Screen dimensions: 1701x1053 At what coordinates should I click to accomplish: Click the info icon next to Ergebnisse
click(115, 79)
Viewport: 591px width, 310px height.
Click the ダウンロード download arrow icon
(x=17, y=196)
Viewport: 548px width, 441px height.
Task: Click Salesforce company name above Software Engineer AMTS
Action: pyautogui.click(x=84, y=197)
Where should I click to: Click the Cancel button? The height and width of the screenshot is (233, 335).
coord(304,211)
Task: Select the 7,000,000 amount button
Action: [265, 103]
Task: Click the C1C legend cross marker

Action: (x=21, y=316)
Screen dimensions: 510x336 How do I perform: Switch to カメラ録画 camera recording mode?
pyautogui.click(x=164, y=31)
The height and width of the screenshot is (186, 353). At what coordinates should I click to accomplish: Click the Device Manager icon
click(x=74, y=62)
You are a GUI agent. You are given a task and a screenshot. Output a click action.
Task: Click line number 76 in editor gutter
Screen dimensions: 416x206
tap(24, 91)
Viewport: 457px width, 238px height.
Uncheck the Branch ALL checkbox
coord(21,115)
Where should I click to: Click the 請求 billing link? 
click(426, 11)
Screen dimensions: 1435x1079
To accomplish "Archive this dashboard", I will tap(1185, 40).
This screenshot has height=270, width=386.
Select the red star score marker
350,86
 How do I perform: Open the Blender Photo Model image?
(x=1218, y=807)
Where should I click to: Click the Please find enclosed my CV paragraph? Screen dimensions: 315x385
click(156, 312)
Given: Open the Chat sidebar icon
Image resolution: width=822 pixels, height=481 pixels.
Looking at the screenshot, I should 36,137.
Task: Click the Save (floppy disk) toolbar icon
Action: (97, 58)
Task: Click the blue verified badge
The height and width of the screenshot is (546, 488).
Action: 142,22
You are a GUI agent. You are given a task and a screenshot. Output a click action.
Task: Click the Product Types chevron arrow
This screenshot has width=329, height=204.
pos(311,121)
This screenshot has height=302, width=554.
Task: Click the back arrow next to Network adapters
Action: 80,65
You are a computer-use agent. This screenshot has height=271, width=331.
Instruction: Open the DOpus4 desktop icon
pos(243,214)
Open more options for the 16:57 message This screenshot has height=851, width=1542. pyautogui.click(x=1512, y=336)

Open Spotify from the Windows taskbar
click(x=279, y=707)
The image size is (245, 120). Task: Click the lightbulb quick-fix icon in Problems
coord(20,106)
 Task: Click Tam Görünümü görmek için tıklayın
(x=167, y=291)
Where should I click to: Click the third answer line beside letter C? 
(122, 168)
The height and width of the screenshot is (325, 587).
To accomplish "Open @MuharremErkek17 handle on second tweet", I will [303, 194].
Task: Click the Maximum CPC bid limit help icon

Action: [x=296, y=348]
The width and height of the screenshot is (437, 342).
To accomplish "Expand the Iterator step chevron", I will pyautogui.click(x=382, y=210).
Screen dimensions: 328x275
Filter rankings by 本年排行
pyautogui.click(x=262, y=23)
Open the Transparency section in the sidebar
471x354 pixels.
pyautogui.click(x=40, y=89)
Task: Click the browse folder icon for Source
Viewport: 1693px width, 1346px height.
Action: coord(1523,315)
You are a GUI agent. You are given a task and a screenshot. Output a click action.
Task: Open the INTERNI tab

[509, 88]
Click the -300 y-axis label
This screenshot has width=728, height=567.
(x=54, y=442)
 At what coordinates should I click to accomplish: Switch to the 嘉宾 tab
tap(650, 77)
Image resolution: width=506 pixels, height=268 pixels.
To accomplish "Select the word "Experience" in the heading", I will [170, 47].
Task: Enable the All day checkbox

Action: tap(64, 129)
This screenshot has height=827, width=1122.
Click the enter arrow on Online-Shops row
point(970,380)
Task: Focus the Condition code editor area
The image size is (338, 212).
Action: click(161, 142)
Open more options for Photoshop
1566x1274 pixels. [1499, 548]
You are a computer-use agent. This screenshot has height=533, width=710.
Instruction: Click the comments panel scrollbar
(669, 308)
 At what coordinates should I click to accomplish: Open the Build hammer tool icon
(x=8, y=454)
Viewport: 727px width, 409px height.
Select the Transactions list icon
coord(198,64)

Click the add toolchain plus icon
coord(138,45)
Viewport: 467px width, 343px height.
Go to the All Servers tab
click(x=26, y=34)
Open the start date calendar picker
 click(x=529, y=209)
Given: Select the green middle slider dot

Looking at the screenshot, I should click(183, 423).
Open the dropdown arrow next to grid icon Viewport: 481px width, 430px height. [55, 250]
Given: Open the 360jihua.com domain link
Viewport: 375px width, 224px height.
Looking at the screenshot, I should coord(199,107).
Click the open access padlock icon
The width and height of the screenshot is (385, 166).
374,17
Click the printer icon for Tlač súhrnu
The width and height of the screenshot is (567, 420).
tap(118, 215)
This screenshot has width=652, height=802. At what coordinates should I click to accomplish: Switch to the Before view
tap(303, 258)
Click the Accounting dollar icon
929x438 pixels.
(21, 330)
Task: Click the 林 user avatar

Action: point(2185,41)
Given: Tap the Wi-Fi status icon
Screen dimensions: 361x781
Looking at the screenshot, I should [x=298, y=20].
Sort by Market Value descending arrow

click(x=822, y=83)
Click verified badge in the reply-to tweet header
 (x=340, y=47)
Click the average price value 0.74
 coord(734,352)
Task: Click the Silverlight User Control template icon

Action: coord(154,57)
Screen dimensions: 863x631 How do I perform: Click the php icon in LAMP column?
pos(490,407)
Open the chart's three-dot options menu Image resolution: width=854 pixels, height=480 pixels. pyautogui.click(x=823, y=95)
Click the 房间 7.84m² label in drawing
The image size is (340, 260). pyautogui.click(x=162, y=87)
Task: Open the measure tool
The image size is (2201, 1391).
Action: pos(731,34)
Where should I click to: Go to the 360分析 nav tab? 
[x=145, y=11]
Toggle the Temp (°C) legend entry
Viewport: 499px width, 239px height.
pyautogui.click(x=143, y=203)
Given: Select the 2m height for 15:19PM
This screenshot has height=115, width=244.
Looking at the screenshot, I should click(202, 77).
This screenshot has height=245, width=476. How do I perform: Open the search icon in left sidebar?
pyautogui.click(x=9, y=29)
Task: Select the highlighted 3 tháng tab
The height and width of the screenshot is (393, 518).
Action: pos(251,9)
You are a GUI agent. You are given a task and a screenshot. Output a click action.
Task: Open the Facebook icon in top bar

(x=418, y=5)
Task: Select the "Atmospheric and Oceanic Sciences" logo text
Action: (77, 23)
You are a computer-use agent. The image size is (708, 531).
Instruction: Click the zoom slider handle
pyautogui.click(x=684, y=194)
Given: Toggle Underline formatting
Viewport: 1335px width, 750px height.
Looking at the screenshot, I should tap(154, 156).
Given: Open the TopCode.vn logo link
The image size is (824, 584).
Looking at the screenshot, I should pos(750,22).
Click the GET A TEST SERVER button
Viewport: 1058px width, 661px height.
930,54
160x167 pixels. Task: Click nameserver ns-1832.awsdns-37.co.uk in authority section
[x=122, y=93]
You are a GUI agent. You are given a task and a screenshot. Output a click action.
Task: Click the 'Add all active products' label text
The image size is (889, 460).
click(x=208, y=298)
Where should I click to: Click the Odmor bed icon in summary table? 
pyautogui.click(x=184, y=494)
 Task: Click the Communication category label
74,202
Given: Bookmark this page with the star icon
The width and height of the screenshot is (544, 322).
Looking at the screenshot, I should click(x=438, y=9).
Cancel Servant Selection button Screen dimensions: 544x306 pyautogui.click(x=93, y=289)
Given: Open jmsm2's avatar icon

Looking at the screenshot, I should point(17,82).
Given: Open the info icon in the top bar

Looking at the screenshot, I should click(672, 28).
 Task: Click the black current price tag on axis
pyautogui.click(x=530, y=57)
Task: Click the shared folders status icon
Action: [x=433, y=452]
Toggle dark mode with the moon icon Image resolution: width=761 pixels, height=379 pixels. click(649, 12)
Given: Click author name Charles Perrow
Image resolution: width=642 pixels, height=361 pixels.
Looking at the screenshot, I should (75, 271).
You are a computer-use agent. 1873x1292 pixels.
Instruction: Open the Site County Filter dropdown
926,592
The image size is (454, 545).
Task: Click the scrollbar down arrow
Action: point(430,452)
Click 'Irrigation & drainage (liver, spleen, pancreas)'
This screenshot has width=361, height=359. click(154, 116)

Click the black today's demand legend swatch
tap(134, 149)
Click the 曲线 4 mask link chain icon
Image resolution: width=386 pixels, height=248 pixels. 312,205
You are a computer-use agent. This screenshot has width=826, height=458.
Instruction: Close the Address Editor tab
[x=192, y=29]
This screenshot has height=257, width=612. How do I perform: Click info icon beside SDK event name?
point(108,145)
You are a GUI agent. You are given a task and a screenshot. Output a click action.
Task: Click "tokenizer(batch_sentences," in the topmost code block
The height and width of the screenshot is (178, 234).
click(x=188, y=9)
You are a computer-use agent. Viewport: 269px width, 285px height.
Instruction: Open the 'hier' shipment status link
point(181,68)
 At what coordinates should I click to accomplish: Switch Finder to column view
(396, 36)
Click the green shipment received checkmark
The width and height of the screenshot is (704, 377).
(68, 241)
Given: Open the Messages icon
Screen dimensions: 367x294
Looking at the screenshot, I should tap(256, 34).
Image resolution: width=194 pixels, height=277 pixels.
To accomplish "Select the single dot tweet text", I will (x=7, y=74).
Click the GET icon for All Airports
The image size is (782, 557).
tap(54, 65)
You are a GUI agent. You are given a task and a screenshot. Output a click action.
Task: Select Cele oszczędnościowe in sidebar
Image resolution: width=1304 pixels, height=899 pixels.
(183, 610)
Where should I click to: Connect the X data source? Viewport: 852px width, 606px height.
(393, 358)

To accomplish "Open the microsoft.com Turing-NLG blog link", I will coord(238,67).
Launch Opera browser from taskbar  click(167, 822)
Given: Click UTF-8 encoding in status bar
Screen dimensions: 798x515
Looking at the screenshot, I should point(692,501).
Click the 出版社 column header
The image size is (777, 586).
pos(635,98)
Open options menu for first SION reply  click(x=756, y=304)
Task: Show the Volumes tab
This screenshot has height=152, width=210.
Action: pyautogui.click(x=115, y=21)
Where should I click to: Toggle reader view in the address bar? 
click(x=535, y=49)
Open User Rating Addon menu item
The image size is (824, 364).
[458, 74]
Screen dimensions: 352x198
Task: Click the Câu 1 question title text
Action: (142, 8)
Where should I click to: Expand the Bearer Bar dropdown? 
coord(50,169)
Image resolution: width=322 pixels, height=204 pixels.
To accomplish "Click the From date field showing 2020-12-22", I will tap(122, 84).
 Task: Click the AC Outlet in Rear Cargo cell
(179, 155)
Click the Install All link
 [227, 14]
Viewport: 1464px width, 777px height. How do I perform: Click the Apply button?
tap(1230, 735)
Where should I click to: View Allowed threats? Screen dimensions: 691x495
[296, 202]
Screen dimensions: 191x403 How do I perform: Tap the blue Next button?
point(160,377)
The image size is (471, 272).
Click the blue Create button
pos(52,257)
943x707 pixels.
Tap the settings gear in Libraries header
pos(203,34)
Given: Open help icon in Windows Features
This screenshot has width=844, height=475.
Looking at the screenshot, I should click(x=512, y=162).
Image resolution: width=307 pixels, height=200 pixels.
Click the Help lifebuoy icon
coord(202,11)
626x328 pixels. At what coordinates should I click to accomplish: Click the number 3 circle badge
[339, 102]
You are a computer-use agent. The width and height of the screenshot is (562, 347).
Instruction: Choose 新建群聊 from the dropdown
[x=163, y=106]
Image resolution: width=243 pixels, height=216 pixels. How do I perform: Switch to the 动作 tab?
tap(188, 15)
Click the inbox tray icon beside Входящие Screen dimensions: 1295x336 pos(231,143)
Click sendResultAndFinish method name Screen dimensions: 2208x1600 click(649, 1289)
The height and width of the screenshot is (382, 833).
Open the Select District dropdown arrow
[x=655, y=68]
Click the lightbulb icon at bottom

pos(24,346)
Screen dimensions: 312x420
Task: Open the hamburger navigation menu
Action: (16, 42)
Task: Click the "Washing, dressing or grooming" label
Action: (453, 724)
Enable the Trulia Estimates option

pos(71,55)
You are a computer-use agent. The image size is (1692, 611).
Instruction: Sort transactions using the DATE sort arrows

=======

Reproduce the listing verbatim, starting at the line that contains "You are a computer-use agent. The image size is (1692, 611)." and ending with the final line of the listing.

You are a computer-use agent. The image size is (1692, 611).
Instruction: Sort transactions using the DATE sort arrows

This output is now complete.